第296話 ゲオルニクス

「ここにあるのは、魔道具の作り方とか魔法の本がほとんどだ」

「そっか。ノイタイエルの作り方もあったのか?」


 サムソンの様子をみて、当初の目的を忘れているのではないかと不安だった。

 もともと、魔導具の作り方が載っている本を探しに来たのだ。そう、飛行島のエンジンになる魔導具。魔導具ノイタイエルの作り方が載っている本を。


「もちろん。見つけたのはノイタイエルの作り方だ」

「よかった」

「ここにも、引き出しがあるっスよ」


 プレインが土砂に埋もれた小さな棚を指さす。


「机の引き出しは、私が」


 ウートカルデが素早い動きで、棚まで近づくとなれた様子で調べだした。

 本は、オレの影の中にぶち込んでいく。

 収穫の詳細は、迷宮をでてからで良いだろう。

 アンクホルタ達が目的としている物が、どこかにないか、半壊した部屋を隅々まで調べる。


『ガラガラガラ』


 背後で、大量の石が落ちてきた音がした。


「もしや、地竜?」


 ハロルドが声を上げる。

 巨大な茶色い何かがゆっくり闇から姿を現す。

 地竜よりさらに大きい。

 その尖った頭がグルリと動いてオレ達を捕らえた。目は赤く光り、まるで車のライトのように、オレ達全員を照らし出す。

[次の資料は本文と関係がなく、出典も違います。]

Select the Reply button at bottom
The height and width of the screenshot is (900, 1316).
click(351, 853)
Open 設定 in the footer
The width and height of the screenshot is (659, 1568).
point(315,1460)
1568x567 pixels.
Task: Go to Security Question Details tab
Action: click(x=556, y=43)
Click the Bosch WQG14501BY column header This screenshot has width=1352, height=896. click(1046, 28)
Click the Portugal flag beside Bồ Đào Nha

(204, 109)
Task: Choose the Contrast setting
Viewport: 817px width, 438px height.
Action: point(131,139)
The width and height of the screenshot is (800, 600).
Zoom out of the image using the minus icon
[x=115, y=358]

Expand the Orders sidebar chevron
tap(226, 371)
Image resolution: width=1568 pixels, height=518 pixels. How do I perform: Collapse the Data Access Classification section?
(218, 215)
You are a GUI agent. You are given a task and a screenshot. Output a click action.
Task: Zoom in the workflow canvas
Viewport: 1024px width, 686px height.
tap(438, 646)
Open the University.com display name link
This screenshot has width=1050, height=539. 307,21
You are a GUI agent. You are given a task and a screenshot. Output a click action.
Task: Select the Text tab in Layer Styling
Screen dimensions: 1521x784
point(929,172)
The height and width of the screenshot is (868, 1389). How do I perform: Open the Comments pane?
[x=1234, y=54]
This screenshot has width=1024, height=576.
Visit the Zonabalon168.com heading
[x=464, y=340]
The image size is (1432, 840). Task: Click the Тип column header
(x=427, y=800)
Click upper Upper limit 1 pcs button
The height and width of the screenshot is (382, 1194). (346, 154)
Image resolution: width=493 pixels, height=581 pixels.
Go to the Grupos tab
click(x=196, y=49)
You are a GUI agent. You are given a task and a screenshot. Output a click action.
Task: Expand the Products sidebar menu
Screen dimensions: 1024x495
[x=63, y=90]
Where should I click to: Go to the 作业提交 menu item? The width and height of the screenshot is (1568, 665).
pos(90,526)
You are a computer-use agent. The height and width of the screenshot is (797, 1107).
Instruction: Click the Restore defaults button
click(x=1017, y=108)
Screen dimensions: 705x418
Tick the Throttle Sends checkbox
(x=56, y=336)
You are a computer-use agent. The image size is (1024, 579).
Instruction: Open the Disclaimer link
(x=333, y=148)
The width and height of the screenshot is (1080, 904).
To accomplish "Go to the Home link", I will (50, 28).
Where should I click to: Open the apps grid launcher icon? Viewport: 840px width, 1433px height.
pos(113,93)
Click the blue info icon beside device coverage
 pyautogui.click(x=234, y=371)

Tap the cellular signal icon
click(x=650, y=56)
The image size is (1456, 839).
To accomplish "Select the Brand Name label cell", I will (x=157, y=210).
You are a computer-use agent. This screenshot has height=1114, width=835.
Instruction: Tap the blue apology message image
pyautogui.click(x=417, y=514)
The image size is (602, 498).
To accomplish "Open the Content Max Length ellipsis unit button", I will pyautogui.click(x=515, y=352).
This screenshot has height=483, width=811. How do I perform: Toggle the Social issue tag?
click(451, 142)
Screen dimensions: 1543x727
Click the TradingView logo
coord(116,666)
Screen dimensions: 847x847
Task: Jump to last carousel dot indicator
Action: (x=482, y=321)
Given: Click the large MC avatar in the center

 壁に穴を開けて姿を現した、それはネズミ……いや巨大なモグラだった。

 巨大で水かきのような形状をした足が特徴的なモグラ。

 いや、ちがう。生物でない。モグラの形をした……なのだろうこれ。


「ゴーレム!」


 アンクホルタが声をあげる。

 そうだ。

 ゴーレムに似ているのだ。というより、モグラ型のゴーレムか。

 さらに、その回りには、数匹のモグラ。

 奇妙な事に、全てのモグラがその小さな身の丈にあったツルハシを持っている。


『ガコン』


 モグラ型のゴーレムが頭を持ち上げ、次に顎が外れたように口が大きく開く。

 そして口から人が出てきた。

 もじゃもじゃ頭で、もじゃもじゃのヒゲ。短パンにサンダル。上着はボロボロの布製に見える。目だけはギラギラと光り、オレ達を睨みつけている。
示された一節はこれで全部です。